幼少期、性別なんてどうでもいい分類だと信じていた。小学校、性別の区分が理解できずに空気が読めず、首をかしげながら言われたとおりの分類に従って、おとなしくしていた。性別がないせいで虐められた中学校。男子を演じるしかない、と泣きながら決めた。完璧に男子を演じながら、学生服の集団の中で孤立感を抱いていた高校時代。いちばん高校時代に仲が良かった友人。その子も母が精神病で、父が暴力的で、不倫していて、共通点があるからすぐに親しくなった。でも、いつのまにか「男女の仲」であることを求められてしまい、大切にしたかったその人との関係はとりかえしのつかない仕方で終わった。いつだってわたしは性別をやらされるのが辛かった。でも、その辛さは人類に共通のものかもしれない、わざわざ自分の悩みとして考えるに値しないことかもしれない、みんな辛いんだから。大学に入ってからは、そう思っていたりしていた時期もある。

そんなことはない。性別をやらされるのが辛いのは、普通じゃない。多くの人は、ふつうに自分の性別を生きているんだ。

わたしは性別をやらされるのが辛かった。ずっと、辛かった。

クリニックでやっとそれを言えた。わたしには、それを言える場所が必要だった。匿名のツイッターやブログでは書けないような綿密な個人情報で埋め尽くされた、わたしの辛かった過去を誰かに言いたかった。辛かった、という事実をいまきちんと整理して、過去の自分に「辛かったね」って言うための場所がわたしには必要だった。
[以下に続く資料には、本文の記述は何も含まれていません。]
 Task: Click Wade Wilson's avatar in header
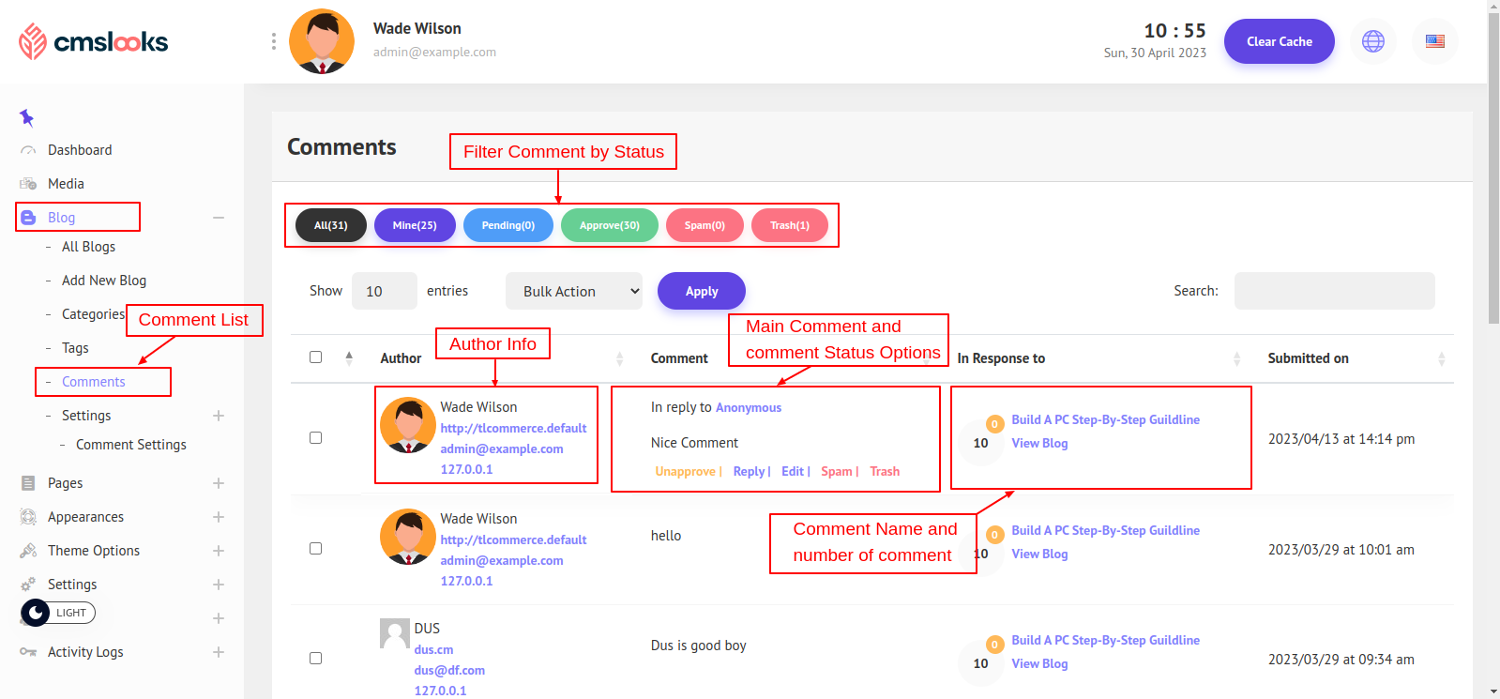[x=322, y=41]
ジェンダークリニックに通って、良かったと思っている。医師にも、感謝している。優等生的な患者ではなかったかもしれないけれど、ずっとAジェンダーだったわたしの存在を硬いアスファルトの下から救い出し、辛い記憶を弔う手助けとなってくれた。

3.Aジェンダーなのに

クリニックに行った最初の日から、わたしは自分がAジェンダーであることをはっきり告げた。わたしは反対側の性別にアイデンティファイ(自己同一化)していません。反対側の性別にトランスしたいとも思っていません。身体には違和感もありますが、それは「どうしてあっちの性別の身体じゃないんだ」というタイプの違和感ではありません。わたしはきちんと伝えた。
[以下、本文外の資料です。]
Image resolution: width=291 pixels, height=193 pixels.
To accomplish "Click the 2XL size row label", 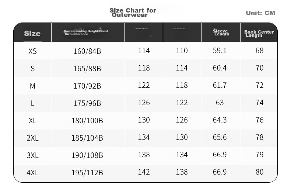I will 32,138.
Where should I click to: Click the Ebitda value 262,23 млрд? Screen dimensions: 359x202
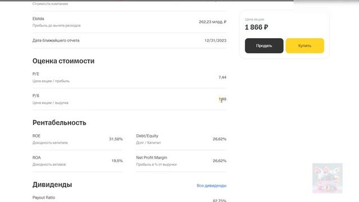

でも、クリニックの医師はGIDの診療ガイドラインに沿って診断を進めた。他の人と同じように自分史を書くように求め、染色体やホルモン値の検査をして、外性器の検査まで、本当に最後の最後までガイドライン通りだった。

さっきも書いた。今のガイドラインは完全に男女のはっきりと分かれた性別二元論に依拠している。わたしは何回も聞いた。「今のガイドラインはわたしみたいな人間を想定していませんよね。わたしは絶対にこれだとGIDじゃないです」。
でも、医師はそのたび「ICD-11もDSM-5も、あなたのような存在を念頭に置いて書かれている。日本のガイドラインもそれに合わせて改訂中だし、現在のガイドライン(4版)の文字通りに、杓子定規にこだわる必要はない」と応えた。

そうして医師は、さらっとGIDの診断をくだした。現在のガイドラインでは全く想定されていないような、文字通り「想定外」のAジェンダーであるわたしに対して、わたしがAジェンダーであることを完全に理解したうえで、医師は診断を下した。ガイドラインでは、「身体的性別とジェンダーアイデンティティが一致しないこと」が明らかであれば性同一性障害であるとされている。わたしには、ジェンダーアイデンティティがない。
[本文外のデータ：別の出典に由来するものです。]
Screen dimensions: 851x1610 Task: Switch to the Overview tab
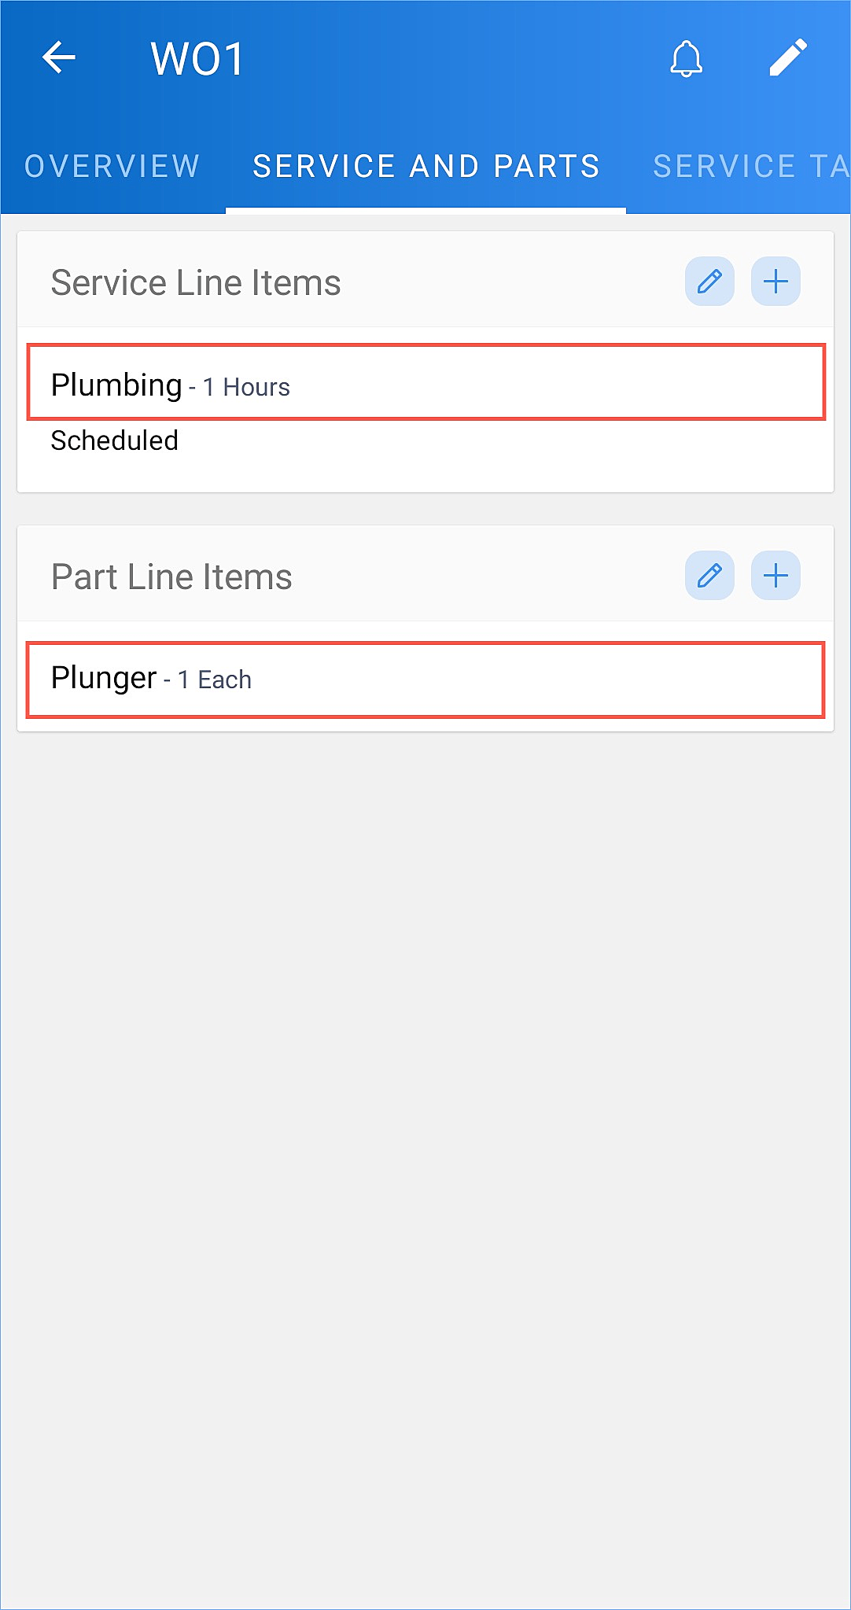[x=112, y=167]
これが、わたしが今週GIDの診断書を拾うまでの経緯。

4.取り返しがつかない

でも、よく考えたら、どれだけ「想定外」の患者だろうと、医師にはGIDの診断を下す以外の選択肢なんてなかったのかもしれない。

第一、わたしが広い意味での性別違和を訴えてクリニックに来ている以上、医師はガイドラインに沿って診療を行う以外ないだろうし、たとえわたしがAジェンダーなんだ、ジェンダーアイデンティティがないんだ、といったところで、社会生活上の装いに関してはすでに性別を移行してしまっている(ように多くの人には見えると思う)。もう、この”患者”がもとの割り振り通りの性別を生きられないことは火を見るよりも明らかなのだから、だとしたら、本人が望んでいる外科手術やホルモンに安全にアクセスする道を作るしかないと、そういう風に医師は判断したのかもしれない。

わたしは何度も「わたしはガイドラインで言えばGIDではない」と言っていたけど、本当にそう思っているならジェンダークリニックに行かなければいいだけだ。でも、わたしはクリニックに通った。メディカルな意味で自分に必要だと思ったし、その判断はたぶん間違ってなかったと思う。だから、「GIDではない」といくら言おうと、わたしがクリニックに来る以上、医師にはわたしにGIDの診断を下して遇する以外の選択肢はなかったのかもしれない。もう、取り返しのつかないフェーズにいるわたしの利益を考えて、医師はガイドラインの文言の大幅な拡張・逸脱的な解釈を敢えて試みてくれたのかもしれない。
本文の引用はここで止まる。